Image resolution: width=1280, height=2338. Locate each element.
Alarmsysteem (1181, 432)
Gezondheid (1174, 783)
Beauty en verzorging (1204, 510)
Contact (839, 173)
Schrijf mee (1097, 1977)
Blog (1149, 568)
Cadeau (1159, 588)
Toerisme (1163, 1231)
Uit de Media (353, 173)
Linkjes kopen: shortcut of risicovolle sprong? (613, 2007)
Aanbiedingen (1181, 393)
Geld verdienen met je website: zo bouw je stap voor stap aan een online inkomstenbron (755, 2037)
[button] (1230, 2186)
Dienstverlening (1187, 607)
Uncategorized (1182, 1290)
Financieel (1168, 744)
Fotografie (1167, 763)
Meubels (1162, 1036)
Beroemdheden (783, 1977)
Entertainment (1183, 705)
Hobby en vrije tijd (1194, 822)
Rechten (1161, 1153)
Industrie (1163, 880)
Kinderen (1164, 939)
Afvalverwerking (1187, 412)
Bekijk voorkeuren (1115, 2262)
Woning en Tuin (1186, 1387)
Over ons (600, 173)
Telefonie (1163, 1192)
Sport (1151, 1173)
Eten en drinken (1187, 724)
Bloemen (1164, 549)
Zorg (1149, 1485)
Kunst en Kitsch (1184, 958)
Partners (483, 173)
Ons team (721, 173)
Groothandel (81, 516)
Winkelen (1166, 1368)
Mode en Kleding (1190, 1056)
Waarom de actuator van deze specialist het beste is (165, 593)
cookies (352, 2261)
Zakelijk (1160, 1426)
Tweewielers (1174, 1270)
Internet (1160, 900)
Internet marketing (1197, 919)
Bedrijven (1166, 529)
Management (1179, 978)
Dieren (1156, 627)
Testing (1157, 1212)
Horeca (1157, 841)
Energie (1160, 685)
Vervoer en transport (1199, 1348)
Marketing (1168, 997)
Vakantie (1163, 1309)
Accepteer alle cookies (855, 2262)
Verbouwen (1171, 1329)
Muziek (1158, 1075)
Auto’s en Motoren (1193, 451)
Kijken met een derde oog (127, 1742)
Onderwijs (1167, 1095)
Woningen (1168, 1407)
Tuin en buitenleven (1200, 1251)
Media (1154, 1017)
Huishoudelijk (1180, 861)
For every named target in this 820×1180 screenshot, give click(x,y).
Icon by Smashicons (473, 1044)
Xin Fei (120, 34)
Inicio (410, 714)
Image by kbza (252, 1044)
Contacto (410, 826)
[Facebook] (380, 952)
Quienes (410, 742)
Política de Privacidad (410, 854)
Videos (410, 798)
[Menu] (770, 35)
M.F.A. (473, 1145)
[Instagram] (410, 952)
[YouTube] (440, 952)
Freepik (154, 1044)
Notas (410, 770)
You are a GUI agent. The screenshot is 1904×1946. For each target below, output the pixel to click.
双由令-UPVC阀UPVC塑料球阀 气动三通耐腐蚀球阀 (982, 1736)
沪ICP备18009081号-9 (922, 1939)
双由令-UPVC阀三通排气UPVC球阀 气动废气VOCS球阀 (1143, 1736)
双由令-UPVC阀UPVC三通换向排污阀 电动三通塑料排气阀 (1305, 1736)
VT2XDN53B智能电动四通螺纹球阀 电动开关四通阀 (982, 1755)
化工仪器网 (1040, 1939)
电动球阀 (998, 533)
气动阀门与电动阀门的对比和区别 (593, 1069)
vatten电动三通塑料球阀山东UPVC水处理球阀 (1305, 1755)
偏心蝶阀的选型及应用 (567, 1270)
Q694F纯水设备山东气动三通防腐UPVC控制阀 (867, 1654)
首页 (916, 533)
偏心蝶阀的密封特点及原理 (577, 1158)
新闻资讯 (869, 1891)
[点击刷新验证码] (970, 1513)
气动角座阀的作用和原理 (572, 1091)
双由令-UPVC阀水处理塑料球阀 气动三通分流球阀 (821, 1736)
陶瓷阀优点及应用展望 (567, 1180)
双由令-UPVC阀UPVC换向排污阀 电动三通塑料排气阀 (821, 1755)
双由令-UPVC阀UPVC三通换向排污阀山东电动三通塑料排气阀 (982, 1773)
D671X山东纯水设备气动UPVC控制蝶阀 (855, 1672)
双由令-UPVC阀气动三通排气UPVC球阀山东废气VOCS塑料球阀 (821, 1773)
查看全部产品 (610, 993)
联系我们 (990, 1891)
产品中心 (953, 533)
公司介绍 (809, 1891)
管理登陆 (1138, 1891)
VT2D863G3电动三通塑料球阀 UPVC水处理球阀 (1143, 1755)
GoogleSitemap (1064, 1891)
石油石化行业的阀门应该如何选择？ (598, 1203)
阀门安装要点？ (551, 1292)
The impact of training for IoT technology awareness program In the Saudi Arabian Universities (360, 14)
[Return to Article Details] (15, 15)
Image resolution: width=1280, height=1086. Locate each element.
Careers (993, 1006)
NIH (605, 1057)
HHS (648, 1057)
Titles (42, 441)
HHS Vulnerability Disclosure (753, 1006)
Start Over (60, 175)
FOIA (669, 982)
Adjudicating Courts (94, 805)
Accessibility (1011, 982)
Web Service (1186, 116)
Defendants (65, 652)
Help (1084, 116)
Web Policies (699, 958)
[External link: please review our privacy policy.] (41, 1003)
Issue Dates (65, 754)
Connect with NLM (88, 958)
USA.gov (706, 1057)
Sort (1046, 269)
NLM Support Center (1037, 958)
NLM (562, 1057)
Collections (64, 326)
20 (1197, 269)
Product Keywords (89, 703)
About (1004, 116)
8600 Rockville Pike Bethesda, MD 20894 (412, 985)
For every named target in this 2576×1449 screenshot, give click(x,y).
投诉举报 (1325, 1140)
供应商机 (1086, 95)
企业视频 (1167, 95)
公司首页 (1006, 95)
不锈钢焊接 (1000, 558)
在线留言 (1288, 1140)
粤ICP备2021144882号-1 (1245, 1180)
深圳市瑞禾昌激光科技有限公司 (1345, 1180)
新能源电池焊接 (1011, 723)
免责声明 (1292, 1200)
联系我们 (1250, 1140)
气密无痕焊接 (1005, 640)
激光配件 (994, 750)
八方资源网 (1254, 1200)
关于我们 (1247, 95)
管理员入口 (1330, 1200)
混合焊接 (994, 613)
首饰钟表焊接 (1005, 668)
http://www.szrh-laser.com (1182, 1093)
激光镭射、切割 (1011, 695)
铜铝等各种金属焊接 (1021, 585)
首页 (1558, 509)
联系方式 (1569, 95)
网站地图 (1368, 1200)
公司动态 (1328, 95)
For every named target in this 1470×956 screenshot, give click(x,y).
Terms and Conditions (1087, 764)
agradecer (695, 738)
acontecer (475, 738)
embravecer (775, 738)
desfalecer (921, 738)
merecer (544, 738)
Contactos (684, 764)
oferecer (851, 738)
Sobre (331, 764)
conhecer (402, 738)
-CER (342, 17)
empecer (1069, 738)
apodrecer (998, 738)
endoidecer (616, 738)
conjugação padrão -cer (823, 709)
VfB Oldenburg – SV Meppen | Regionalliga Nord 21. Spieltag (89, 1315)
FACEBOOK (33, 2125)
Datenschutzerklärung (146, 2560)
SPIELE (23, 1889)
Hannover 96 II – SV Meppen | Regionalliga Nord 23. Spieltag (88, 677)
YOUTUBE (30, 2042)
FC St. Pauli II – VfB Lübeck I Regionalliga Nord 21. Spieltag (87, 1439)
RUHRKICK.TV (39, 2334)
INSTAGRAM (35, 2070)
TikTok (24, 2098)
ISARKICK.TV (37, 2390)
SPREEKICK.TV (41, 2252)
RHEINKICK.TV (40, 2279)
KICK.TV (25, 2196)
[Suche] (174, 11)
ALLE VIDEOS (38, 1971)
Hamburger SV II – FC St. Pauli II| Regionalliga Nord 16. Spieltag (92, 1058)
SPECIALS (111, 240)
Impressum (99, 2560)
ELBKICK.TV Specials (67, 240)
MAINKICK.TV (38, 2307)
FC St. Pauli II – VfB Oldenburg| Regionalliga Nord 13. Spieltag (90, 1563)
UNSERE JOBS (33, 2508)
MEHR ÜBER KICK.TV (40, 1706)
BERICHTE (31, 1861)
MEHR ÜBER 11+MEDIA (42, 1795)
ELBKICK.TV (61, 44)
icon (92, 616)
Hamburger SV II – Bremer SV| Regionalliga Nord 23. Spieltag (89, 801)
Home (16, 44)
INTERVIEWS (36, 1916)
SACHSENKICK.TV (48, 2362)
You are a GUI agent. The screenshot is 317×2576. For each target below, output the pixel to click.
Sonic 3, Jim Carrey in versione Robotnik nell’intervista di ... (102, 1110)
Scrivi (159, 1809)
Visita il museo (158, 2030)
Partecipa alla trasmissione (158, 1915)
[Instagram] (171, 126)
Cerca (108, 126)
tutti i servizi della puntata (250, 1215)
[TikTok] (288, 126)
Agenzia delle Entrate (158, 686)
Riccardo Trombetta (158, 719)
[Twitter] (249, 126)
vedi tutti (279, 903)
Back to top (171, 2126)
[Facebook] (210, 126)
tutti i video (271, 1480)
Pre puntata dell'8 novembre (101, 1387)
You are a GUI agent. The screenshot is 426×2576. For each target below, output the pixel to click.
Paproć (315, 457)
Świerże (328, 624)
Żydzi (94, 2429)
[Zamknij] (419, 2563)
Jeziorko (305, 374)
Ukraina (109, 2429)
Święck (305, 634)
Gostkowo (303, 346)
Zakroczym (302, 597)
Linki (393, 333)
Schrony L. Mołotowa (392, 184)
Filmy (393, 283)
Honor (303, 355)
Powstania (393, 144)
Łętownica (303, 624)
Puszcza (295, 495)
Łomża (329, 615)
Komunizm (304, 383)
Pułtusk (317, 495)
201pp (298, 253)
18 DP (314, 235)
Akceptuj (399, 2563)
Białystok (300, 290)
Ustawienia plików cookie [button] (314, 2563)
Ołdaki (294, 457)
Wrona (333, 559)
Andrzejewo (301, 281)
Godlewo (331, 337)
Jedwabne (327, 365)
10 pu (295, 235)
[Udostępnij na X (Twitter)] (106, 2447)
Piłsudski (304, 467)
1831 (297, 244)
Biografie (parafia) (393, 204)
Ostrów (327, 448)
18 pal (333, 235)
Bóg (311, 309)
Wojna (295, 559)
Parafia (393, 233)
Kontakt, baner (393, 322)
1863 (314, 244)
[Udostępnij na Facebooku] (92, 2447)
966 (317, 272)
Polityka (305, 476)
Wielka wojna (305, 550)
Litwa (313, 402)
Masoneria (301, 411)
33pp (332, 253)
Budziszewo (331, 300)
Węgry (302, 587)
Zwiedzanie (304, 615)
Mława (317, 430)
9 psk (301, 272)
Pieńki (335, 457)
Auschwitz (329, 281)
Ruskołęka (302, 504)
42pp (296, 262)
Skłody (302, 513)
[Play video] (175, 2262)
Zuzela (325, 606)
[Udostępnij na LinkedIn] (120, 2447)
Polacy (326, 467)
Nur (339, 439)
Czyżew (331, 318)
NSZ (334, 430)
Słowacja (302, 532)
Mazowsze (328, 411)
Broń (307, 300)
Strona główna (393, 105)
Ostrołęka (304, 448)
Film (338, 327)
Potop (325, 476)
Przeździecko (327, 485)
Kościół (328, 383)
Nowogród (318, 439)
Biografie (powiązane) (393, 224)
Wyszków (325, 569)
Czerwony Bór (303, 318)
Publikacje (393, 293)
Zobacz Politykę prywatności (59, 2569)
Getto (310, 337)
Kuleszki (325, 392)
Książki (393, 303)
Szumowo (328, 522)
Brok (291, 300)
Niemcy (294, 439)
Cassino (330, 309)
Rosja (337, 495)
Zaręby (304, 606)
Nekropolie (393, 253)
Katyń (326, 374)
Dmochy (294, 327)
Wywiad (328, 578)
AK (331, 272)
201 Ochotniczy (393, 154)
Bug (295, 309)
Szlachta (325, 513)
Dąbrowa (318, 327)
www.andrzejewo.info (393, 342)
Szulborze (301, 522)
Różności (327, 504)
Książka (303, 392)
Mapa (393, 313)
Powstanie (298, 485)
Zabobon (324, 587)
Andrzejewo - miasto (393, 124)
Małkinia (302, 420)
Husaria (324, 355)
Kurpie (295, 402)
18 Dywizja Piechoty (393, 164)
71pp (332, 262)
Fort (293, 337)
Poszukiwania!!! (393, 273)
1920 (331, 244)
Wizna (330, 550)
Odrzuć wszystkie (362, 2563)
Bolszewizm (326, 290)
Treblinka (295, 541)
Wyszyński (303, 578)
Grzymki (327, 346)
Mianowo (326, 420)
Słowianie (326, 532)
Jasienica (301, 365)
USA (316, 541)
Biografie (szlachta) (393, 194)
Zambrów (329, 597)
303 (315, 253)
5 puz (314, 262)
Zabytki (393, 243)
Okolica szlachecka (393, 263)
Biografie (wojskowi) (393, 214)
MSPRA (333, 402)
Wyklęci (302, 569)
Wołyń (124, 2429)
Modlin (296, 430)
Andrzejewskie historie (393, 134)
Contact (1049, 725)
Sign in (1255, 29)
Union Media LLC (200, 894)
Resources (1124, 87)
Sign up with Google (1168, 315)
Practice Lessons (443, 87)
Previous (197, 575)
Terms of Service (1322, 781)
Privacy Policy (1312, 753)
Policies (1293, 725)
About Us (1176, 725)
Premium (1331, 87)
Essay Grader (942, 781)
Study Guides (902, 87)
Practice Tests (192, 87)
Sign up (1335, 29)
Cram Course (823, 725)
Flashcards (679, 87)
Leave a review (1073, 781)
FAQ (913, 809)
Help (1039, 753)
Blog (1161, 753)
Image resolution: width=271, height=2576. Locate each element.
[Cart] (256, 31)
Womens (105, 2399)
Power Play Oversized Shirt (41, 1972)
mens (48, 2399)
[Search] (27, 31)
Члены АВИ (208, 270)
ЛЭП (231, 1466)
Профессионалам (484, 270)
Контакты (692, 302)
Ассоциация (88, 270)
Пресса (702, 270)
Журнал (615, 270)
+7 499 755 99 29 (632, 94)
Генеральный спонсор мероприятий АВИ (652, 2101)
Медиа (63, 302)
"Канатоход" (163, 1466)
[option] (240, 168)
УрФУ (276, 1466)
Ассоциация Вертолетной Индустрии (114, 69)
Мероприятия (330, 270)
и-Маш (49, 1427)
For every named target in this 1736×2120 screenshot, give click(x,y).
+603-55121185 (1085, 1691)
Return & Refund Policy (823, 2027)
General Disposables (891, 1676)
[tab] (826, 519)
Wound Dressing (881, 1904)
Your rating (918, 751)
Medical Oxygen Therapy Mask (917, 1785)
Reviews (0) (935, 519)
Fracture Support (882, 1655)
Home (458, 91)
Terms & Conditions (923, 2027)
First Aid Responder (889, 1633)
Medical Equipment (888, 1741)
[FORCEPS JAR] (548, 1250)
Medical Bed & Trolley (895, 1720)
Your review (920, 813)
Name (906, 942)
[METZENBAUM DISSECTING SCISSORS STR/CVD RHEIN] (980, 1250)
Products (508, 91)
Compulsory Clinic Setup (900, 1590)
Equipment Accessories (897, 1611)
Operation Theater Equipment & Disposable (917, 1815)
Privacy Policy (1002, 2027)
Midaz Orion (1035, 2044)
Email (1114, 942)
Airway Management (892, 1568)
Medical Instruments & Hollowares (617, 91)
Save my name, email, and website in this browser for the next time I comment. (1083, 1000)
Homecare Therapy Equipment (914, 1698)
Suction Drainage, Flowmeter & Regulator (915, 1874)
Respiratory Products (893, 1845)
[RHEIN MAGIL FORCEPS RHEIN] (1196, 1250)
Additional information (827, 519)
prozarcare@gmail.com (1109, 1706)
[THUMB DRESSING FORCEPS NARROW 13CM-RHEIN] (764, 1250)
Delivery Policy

Exercise aim.
Give back precisely the lines above that start at the line containing "Verbouwen (1171, 1329)" and end at the line containing "For every named target in this 820×1180", inclusive. No other lines belong in the output.

Output of the task.
Verbouwen (1171, 1329)
Muziek (1158, 1075)
Auto’s en Motoren (1193, 451)
Kijken met een derde oog (127, 1742)
Onderwijs (1167, 1095)
Woningen (1168, 1407)
Tuin en buitenleven (1200, 1251)
Media (1154, 1017)
Huishoudelijk (1180, 861)
For every named target in this 820×1180 screenshot, give click(x,y).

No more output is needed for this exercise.